Dataset records

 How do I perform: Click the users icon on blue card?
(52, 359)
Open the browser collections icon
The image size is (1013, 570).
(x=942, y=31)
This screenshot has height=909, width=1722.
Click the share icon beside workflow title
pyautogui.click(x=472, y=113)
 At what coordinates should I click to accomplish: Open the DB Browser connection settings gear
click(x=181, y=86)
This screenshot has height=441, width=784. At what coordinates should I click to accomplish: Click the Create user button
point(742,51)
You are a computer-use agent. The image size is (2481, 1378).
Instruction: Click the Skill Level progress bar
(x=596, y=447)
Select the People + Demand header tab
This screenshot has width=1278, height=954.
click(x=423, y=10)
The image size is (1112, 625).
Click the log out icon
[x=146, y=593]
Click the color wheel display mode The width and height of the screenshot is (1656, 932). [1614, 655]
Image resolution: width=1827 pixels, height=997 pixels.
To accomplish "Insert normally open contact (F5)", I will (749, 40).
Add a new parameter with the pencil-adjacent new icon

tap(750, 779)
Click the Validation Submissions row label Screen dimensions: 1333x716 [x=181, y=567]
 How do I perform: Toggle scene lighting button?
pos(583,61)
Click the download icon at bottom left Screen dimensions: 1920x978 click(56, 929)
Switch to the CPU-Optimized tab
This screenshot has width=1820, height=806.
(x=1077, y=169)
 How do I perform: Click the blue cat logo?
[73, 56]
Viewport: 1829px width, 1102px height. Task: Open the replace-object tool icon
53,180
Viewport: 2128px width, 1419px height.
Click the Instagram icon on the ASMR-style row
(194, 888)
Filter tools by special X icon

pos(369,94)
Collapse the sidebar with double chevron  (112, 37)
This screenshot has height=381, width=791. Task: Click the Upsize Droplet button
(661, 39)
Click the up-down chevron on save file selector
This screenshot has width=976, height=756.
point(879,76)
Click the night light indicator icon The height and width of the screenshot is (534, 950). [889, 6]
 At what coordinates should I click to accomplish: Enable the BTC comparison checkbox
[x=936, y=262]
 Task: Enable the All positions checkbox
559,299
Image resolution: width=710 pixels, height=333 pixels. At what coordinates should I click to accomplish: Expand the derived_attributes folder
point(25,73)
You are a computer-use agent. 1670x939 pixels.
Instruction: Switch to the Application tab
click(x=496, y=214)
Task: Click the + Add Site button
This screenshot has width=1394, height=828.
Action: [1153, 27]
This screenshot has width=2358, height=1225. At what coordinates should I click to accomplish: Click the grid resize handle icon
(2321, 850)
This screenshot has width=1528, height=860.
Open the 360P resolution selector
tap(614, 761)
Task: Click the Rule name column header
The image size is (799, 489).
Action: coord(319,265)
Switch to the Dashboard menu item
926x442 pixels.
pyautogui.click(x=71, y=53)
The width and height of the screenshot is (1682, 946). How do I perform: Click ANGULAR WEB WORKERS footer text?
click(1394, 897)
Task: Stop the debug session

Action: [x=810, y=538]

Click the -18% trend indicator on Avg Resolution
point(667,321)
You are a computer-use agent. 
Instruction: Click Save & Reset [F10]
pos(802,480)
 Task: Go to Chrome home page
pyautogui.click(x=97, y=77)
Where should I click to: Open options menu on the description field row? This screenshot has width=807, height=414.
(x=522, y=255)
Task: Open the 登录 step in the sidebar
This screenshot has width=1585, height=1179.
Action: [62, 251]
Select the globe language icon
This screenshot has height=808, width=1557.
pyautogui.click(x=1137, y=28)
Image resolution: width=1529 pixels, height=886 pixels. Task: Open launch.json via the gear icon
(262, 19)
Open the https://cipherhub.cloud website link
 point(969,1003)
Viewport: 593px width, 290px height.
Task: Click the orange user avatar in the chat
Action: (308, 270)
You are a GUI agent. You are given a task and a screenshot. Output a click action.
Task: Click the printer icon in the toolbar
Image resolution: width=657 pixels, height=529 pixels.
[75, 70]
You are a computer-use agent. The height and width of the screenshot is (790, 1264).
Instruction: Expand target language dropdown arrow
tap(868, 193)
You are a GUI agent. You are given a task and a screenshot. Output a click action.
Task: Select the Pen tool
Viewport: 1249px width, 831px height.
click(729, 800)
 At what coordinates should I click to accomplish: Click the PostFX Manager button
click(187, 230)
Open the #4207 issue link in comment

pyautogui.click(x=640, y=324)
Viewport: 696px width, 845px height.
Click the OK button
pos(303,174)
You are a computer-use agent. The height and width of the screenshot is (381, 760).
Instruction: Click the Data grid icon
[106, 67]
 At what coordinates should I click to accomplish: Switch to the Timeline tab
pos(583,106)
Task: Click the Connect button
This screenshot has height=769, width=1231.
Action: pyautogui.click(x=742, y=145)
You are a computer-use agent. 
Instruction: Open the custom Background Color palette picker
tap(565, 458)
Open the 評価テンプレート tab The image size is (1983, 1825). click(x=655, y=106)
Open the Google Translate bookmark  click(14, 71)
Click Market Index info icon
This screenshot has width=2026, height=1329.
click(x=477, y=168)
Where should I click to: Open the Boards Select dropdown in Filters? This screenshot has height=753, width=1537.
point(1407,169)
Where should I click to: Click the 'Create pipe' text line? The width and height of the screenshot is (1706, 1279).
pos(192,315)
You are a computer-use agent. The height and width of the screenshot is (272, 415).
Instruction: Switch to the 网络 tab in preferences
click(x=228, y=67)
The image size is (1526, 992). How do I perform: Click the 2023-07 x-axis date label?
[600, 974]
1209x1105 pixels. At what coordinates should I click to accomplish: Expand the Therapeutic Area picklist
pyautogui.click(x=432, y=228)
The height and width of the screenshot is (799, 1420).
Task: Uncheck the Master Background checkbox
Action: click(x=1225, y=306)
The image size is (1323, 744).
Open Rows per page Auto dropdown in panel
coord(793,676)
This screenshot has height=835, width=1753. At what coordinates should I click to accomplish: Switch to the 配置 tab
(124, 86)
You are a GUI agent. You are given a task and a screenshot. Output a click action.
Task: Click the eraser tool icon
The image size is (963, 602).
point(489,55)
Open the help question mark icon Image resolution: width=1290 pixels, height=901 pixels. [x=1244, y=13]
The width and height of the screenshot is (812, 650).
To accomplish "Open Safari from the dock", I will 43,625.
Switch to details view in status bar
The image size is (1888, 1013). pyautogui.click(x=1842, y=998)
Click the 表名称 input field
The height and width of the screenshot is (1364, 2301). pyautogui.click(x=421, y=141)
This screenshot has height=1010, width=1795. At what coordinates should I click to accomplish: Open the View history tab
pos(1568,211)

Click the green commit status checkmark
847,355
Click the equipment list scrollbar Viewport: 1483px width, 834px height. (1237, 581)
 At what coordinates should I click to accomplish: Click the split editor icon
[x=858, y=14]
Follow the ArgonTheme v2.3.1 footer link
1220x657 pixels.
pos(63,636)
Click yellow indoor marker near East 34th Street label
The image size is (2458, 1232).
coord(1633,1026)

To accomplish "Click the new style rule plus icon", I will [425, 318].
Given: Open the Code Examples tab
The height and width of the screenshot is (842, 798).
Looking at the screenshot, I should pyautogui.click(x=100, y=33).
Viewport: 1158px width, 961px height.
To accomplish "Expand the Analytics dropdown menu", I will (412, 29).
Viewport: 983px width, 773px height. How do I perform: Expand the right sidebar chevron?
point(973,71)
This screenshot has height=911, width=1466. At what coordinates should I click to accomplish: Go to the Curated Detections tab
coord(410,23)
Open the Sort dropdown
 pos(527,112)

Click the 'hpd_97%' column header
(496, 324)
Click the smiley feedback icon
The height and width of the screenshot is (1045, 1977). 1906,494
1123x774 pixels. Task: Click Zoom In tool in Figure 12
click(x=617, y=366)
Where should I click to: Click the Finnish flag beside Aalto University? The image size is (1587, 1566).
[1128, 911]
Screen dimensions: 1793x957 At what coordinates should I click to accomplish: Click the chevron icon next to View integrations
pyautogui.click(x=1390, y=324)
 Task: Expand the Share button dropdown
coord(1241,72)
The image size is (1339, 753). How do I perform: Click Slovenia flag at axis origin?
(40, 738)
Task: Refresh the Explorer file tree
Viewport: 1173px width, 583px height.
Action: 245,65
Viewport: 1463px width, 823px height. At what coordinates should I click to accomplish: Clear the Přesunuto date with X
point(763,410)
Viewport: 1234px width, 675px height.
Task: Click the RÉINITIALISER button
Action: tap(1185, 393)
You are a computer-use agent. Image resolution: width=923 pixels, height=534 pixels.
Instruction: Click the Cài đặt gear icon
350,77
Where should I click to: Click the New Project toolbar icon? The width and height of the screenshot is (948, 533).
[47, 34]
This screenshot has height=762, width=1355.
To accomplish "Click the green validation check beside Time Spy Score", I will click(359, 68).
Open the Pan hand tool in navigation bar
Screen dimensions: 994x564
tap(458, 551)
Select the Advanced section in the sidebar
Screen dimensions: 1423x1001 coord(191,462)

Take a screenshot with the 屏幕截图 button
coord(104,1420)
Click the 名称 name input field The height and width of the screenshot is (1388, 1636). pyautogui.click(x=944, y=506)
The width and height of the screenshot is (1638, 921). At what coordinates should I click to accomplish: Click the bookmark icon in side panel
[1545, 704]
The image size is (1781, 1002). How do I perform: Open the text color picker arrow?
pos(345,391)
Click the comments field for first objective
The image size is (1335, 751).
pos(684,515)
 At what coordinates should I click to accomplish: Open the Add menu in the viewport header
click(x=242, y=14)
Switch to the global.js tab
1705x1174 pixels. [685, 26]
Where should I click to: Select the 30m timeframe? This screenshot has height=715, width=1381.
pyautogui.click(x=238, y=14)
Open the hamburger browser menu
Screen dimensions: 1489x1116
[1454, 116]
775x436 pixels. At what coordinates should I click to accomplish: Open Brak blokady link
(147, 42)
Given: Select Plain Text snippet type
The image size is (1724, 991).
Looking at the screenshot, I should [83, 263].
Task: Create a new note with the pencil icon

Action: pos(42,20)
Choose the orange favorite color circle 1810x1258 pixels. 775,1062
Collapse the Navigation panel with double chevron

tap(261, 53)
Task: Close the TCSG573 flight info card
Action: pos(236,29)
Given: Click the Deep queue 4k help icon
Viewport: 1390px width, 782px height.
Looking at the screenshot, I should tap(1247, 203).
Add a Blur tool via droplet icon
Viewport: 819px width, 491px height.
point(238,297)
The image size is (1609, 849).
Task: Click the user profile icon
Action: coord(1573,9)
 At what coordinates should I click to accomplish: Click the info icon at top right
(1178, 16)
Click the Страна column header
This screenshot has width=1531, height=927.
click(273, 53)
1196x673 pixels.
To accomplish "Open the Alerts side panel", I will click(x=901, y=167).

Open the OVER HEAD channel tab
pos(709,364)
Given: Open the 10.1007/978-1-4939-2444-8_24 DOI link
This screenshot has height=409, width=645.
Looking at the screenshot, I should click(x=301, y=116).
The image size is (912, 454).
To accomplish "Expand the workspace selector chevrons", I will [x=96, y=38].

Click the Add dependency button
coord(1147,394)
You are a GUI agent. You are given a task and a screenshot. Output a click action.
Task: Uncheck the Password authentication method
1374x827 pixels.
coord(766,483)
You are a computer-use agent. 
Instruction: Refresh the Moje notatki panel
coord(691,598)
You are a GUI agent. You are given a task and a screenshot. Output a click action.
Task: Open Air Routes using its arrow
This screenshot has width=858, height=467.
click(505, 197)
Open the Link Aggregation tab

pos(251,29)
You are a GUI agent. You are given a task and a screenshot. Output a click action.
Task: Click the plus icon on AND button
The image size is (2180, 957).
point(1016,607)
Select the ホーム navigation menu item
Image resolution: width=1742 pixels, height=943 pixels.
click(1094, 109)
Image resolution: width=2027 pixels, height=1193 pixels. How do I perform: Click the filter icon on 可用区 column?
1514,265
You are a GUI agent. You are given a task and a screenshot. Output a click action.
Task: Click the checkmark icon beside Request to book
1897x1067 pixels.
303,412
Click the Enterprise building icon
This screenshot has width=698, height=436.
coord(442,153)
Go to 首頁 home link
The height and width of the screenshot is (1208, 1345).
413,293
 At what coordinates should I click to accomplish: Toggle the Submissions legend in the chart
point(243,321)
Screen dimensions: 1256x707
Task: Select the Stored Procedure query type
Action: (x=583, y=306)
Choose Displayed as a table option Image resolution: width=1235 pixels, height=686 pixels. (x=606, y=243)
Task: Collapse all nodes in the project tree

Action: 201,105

What you will do —
Every line from the line containing "The width and height of the screenshot is (1682, 946)." through the line containing "Task: Open the 登录 step in the sidebar" in the records above must be retyped exactly. Leave out the rest.

Response area —
The width and height of the screenshot is (1682, 946). How do I perform: Click ANGULAR WEB WORKERS footer text?
click(1394, 897)
Task: Stop the debug session

Action: [x=810, y=538]

Click the -18% trend indicator on Avg Resolution
point(667,321)
You are a computer-use agent. 
Instruction: Click Save & Reset [F10]
pos(802,480)
 Task: Go to Chrome home page
pyautogui.click(x=97, y=77)
Where should I click to: Open options menu on the description field row? This screenshot has width=807, height=414.
(x=522, y=255)
Task: Open the 登录 step in the sidebar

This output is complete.